- [EXTRACTED MATERIAL]

----

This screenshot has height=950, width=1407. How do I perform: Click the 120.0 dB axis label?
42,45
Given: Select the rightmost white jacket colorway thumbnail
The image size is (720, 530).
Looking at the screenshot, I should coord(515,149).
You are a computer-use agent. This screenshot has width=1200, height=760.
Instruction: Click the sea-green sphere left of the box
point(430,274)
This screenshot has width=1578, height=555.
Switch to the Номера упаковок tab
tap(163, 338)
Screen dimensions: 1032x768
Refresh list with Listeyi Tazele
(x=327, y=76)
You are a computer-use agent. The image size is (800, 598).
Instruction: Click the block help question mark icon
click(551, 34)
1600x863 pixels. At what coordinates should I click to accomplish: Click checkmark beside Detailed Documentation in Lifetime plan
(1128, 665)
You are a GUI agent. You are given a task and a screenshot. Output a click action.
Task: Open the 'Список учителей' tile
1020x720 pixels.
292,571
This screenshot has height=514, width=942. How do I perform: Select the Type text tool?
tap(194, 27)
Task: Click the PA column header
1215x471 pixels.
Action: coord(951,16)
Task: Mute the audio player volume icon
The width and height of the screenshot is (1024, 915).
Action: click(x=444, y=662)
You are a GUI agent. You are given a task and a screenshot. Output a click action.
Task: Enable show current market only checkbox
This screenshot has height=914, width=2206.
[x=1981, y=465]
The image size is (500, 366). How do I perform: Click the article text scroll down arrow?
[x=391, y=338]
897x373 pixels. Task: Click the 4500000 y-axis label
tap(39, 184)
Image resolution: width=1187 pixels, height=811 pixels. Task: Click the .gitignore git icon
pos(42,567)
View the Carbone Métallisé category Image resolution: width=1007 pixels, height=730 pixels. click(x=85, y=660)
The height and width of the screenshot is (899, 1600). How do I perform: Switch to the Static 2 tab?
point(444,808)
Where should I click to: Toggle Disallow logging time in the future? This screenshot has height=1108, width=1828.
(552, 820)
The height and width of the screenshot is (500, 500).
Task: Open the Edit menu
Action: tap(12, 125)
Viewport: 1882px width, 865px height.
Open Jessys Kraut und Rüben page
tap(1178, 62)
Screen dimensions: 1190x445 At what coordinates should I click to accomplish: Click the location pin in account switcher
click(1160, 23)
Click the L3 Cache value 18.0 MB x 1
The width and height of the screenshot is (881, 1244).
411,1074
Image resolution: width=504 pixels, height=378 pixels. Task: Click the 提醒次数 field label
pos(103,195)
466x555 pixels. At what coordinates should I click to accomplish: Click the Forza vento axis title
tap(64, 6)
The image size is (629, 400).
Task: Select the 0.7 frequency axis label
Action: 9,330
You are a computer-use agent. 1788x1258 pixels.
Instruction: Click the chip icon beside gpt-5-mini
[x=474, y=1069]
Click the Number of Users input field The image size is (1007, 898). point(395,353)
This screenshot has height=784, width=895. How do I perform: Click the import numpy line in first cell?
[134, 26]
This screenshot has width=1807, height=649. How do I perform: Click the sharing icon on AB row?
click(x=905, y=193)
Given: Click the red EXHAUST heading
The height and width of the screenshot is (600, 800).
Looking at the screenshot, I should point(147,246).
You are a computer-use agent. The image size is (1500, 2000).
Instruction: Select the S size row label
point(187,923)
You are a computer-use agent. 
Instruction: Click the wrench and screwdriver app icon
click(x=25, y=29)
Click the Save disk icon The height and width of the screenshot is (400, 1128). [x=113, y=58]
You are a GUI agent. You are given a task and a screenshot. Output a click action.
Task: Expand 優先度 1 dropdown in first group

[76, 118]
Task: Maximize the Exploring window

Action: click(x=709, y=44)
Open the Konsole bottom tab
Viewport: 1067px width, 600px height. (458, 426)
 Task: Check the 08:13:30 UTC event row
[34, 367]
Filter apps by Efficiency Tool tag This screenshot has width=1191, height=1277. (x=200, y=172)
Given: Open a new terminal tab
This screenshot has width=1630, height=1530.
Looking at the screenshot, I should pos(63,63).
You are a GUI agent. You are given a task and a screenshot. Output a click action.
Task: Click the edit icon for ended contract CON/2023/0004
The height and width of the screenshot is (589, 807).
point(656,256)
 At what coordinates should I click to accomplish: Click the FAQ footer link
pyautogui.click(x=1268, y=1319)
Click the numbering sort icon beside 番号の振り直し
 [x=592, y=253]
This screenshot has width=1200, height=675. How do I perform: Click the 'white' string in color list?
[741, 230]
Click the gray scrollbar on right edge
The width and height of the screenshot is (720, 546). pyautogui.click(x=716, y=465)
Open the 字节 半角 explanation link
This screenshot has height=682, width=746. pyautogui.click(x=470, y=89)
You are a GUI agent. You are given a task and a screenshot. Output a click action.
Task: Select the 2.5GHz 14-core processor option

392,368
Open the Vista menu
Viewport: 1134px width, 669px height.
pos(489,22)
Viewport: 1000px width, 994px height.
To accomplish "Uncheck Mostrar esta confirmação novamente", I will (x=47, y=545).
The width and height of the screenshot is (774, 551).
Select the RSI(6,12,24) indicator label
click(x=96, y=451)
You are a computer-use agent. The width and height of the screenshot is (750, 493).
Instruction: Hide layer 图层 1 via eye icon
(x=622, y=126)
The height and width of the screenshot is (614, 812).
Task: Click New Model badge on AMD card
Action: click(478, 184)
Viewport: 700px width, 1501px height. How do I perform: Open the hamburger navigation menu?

----

- [WORK INSTRUCTION] This exercise requires an exact copy of all the records.

- [REPLY]
This screenshot has height=950, width=1407. How do I perform: Click the 120.0 dB axis label?
42,45
Given: Select the rightmost white jacket colorway thumbnail
The image size is (720, 530).
Looking at the screenshot, I should coord(515,149).
You are a computer-use agent. This screenshot has width=1200, height=760.
Instruction: Click the sea-green sphere left of the box
point(430,274)
This screenshot has width=1578, height=555.
Switch to the Номера упаковок tab
tap(163, 338)
Screen dimensions: 1032x768
Refresh list with Listeyi Tazele
(x=327, y=76)
You are a computer-use agent. The image size is (800, 598).
Instruction: Click the block help question mark icon
click(551, 34)
1600x863 pixels. At what coordinates should I click to accomplish: Click checkmark beside Detailed Documentation in Lifetime plan
(1128, 665)
You are a GUI agent. You are given a task and a screenshot. Output a click action.
Task: Open the 'Список учителей' tile
1020x720 pixels.
292,571
This screenshot has height=514, width=942. How do I perform: Select the Type text tool?
tap(194, 27)
Task: Click the PA column header
1215x471 pixels.
Action: coord(951,16)
Task: Mute the audio player volume icon
The width and height of the screenshot is (1024, 915).
Action: click(x=444, y=662)
You are a GUI agent. You are given a task and a screenshot. Output a click action.
Task: Enable show current market only checkbox
This screenshot has height=914, width=2206.
[x=1981, y=465]
The image size is (500, 366). How do I perform: Click the article text scroll down arrow?
[x=391, y=338]
897x373 pixels. Task: Click the 4500000 y-axis label
tap(39, 184)
Image resolution: width=1187 pixels, height=811 pixels. Task: Click the .gitignore git icon
pos(42,567)
View the Carbone Métallisé category Image resolution: width=1007 pixels, height=730 pixels. click(x=85, y=660)
The height and width of the screenshot is (899, 1600). How do I perform: Switch to the Static 2 tab?
point(444,808)
Where should I click to: Toggle Disallow logging time in the future? This screenshot has height=1108, width=1828.
(552, 820)
The height and width of the screenshot is (500, 500).
Task: Open the Edit menu
Action: tap(12, 125)
Viewport: 1882px width, 865px height.
Open Jessys Kraut und Rüben page
tap(1178, 62)
Screen dimensions: 1190x445 At what coordinates should I click to accomplish: Click the location pin in account switcher
click(1160, 23)
Click the L3 Cache value 18.0 MB x 1
The width and height of the screenshot is (881, 1244).
411,1074
Image resolution: width=504 pixels, height=378 pixels. Task: Click the 提醒次数 field label
pos(103,195)
466x555 pixels. At what coordinates should I click to accomplish: Click the Forza vento axis title
tap(64, 6)
The image size is (629, 400).
Task: Select the 0.7 frequency axis label
Action: 9,330
You are a computer-use agent. 1788x1258 pixels.
Instruction: Click the chip icon beside gpt-5-mini
[x=474, y=1069]
Click the Number of Users input field The image size is (1007, 898). point(395,353)
This screenshot has height=784, width=895. How do I perform: Click the import numpy line in first cell?
[134, 26]
This screenshot has width=1807, height=649. How do I perform: Click the sharing icon on AB row?
click(x=905, y=193)
Given: Click the red EXHAUST heading
The height and width of the screenshot is (600, 800).
Looking at the screenshot, I should point(147,246).
You are a computer-use agent. The image size is (1500, 2000).
Instruction: Select the S size row label
point(187,923)
You are a computer-use agent. 
Instruction: Click the wrench and screwdriver app icon
click(x=25, y=29)
Click the Save disk icon The height and width of the screenshot is (400, 1128). [x=113, y=58]
You are a GUI agent. You are given a task and a screenshot. Output a click action.
Task: Expand 優先度 1 dropdown in first group

[76, 118]
Task: Maximize the Exploring window

Action: click(x=709, y=44)
Open the Konsole bottom tab
Viewport: 1067px width, 600px height. (458, 426)
 Task: Check the 08:13:30 UTC event row
[34, 367]
Filter apps by Efficiency Tool tag This screenshot has width=1191, height=1277. (x=200, y=172)
Given: Open a new terminal tab
This screenshot has width=1630, height=1530.
Looking at the screenshot, I should pos(63,63).
You are a GUI agent. You are given a task and a screenshot. Output a click action.
Task: Click the edit icon for ended contract CON/2023/0004
The height and width of the screenshot is (589, 807).
point(656,256)
 At what coordinates should I click to accomplish: Click the FAQ footer link
pyautogui.click(x=1268, y=1319)
Click the numbering sort icon beside 番号の振り直し
 [x=592, y=253]
This screenshot has width=1200, height=675. How do I perform: Click the 'white' string in color list?
[741, 230]
Click the gray scrollbar on right edge
The width and height of the screenshot is (720, 546). pyautogui.click(x=716, y=465)
Open the 字节 半角 explanation link
This screenshot has height=682, width=746. pyautogui.click(x=470, y=89)
You are a GUI agent. You are given a task and a screenshot. Output a click action.
Task: Select the 2.5GHz 14-core processor option

392,368
Open the Vista menu
Viewport: 1134px width, 669px height.
pos(489,22)
Viewport: 1000px width, 994px height.
To accomplish "Uncheck Mostrar esta confirmação novamente", I will (x=47, y=545).
The width and height of the screenshot is (774, 551).
Select the RSI(6,12,24) indicator label
click(x=96, y=451)
You are a computer-use agent. The width and height of the screenshot is (750, 493).
Instruction: Hide layer 图层 1 via eye icon
(x=622, y=126)
The height and width of the screenshot is (614, 812).
Task: Click New Model badge on AMD card
Action: click(478, 184)
Viewport: 700px width, 1501px height. How do I perform: Open the hamburger navigation menu?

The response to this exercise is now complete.